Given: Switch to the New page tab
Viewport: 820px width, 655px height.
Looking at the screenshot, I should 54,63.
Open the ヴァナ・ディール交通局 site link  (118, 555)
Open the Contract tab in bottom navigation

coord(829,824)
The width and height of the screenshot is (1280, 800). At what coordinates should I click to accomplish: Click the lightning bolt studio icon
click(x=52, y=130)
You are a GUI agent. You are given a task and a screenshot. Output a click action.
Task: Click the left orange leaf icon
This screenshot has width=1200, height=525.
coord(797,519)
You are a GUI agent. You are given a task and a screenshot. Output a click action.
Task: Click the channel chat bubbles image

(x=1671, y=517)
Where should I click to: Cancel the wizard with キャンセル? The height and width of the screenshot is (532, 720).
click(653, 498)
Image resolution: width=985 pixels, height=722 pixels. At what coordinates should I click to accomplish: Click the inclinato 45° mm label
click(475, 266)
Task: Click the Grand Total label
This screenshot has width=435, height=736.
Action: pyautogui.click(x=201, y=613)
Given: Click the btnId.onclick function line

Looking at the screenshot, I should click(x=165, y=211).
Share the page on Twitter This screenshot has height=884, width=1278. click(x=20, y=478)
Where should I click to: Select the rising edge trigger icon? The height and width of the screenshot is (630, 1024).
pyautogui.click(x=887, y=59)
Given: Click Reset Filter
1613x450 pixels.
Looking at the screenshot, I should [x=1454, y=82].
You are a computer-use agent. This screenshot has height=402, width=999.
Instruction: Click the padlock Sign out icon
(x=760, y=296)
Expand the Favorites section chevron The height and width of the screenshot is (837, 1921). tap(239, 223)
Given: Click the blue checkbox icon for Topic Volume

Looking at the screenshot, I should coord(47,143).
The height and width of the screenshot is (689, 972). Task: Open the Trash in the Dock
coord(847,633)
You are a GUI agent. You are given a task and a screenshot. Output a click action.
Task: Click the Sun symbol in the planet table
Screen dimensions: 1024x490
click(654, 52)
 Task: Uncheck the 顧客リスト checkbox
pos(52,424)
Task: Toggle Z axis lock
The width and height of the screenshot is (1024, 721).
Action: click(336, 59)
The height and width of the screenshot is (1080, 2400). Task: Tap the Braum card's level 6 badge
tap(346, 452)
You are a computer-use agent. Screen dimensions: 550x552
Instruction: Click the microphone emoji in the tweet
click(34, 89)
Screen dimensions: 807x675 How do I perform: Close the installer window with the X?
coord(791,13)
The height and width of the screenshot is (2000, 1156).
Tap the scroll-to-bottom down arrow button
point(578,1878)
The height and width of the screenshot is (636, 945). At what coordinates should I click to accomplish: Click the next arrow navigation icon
:::::
__Work task__: Give back each record exactly, from the first line through the last.

__Task response__:
Given: Switch to the New page tab
Viewport: 820px width, 655px height.
Looking at the screenshot, I should 54,63.
Open the ヴァナ・ディール交通局 site link  (118, 555)
Open the Contract tab in bottom navigation

coord(829,824)
The width and height of the screenshot is (1280, 800). At what coordinates should I click to accomplish: Click the lightning bolt studio icon
click(x=52, y=130)
You are a GUI agent. You are given a task and a screenshot. Output a click action.
Task: Click the left orange leaf icon
This screenshot has width=1200, height=525.
coord(797,519)
You are a GUI agent. You are given a task and a screenshot. Output a click action.
Task: Click the channel chat bubbles image

(x=1671, y=517)
Where should I click to: Cancel the wizard with キャンセル? The height and width of the screenshot is (532, 720).
click(653, 498)
Image resolution: width=985 pixels, height=722 pixels. At what coordinates should I click to accomplish: Click the inclinato 45° mm label
click(475, 266)
Task: Click the Grand Total label
This screenshot has width=435, height=736.
Action: pyautogui.click(x=201, y=613)
Given: Click the btnId.onclick function line

Looking at the screenshot, I should click(x=165, y=211).
Share the page on Twitter This screenshot has height=884, width=1278. click(x=20, y=478)
Where should I click to: Select the rising edge trigger icon? The height and width of the screenshot is (630, 1024).
pyautogui.click(x=887, y=59)
Given: Click Reset Filter
1613x450 pixels.
Looking at the screenshot, I should [x=1454, y=82].
You are a computer-use agent. This screenshot has height=402, width=999.
Instruction: Click the padlock Sign out icon
(x=760, y=296)
Expand the Favorites section chevron The height and width of the screenshot is (837, 1921). tap(239, 223)
Given: Click the blue checkbox icon for Topic Volume

Looking at the screenshot, I should coord(47,143).
The height and width of the screenshot is (689, 972). Task: Open the Trash in the Dock
coord(847,633)
You are a GUI agent. You are given a task and a screenshot. Output a click action.
Task: Click the Sun symbol in the planet table
Screen dimensions: 1024x490
click(654, 52)
 Task: Uncheck the 顧客リスト checkbox
pos(52,424)
Task: Toggle Z axis lock
The width and height of the screenshot is (1024, 721).
Action: click(336, 59)
The height and width of the screenshot is (1080, 2400). Task: Tap the Braum card's level 6 badge
tap(346, 452)
You are a computer-use agent. Screen dimensions: 550x552
Instruction: Click the microphone emoji in the tweet
click(34, 89)
Screen dimensions: 807x675 How do I perform: Close the installer window with the X?
coord(791,13)
The height and width of the screenshot is (2000, 1156).
Tap the scroll-to-bottom down arrow button
point(578,1878)
The height and width of the screenshot is (636, 945). At what coordinates should I click to accomplish: Click the next arrow navigation icon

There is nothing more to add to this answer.